═══ DOCUMENT TEXT ═══
March 20, 2019, was the Covid year that will remain in the minds of many people forever. The year that not only stopped the nation but the world from travelling. Since then, I have not travelled. My last journey before the pandemic hit, I was on a 28-Day trip to Hawaii, travelling around Hawaiian Islands.
When the world was in lock down, I remained idle in writing travel stories. I then turn to photography. Whether it was landscape, sunrise and sunset or anything that captured my attention, every photograph taken told a story. In the last 3 years, I remained within 150 kilometre radius of Cairns city taking photographs of places from north to Cape Tribulation, south to Innisfail and west to Mount Garnet. It was a great new adventure with a lot to learn and continue to do so.
Since the day, my photography journey began, I never stopped clicking away. In the mornings and evenings, I would stroll around Cairns city’s pathways and backstreets taking photographs from arts on the walls to outdoor topographies. What I have seen hidden was incredible amazing art of work.
═══ ENTRIES SHOWN ═══
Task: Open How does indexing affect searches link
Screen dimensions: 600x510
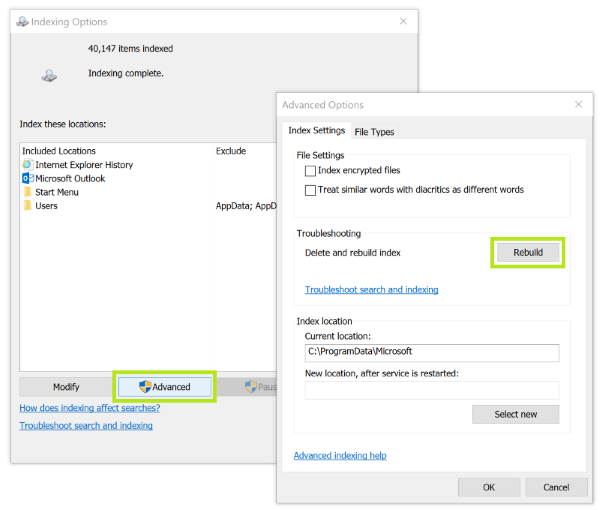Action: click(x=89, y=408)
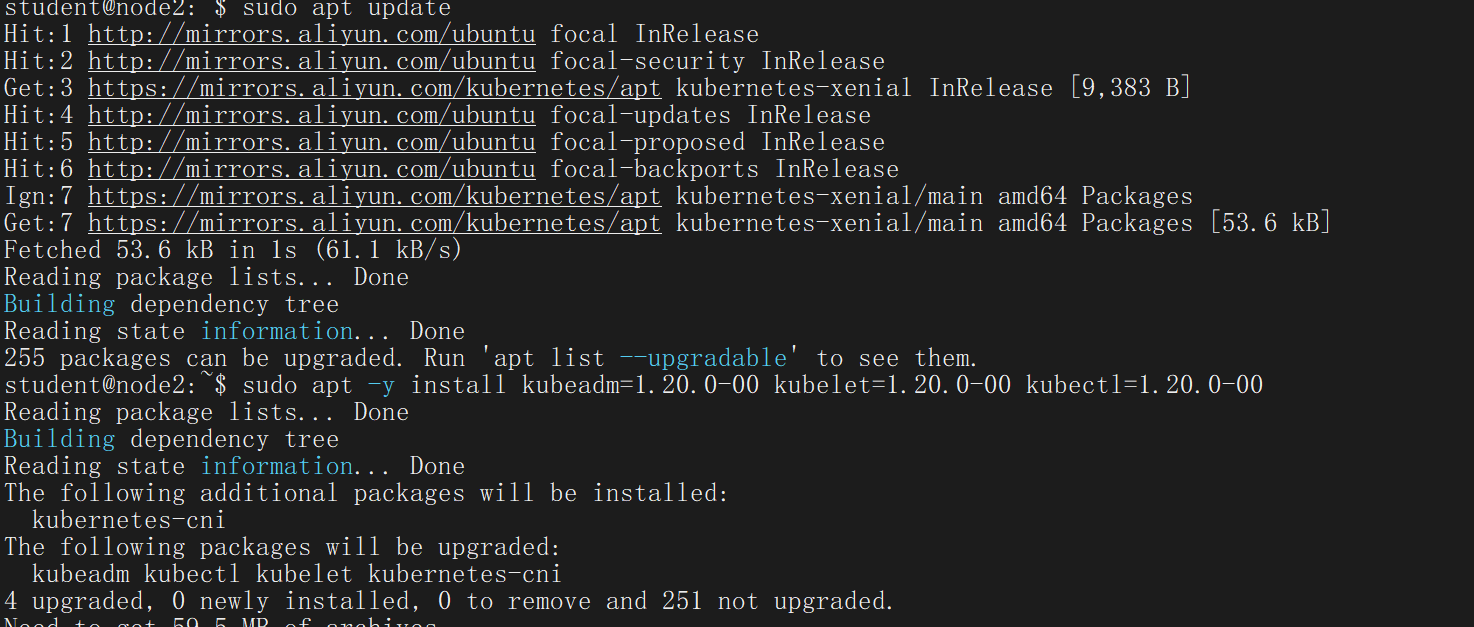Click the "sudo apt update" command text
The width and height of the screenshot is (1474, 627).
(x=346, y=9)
═══
> WHAT YOU WILL DO
Please reproduce the entire passage on turning to photography around Cairns during the pandemic, word for word.

> TASK ANSWER
March 20, 2019, was the Covid year that will remain in the minds of many people forever. The year that not only stopped the nation but the world from travelling. Since then, I have not travelled. My last journey before the pandemic hit, I was on a 28-Day trip to Hawaii, travelling around Hawaiian Islands.
When the world was in lock down, I remained idle in writing travel stories. I then turn to photography. Whether it was landscape, sunrise and sunset or anything that captured my attention, every photograph taken told a story. In the last 3 years, I remained within 150 kilometre radius of Cairns city taking photographs of places from north to Cape Tribulation, south to Innisfail and west to Mount Garnet. It was a great new adventure with a lot to learn and continue to do so.
Since the day, my photography journey began, I never stopped clicking away. In the mornings and evenings, I would stroll around Cairns city’s pathways and backstreets taking photographs from arts on the walls to outdoor topographies. What I have seen hidden was incredible amazing art of work.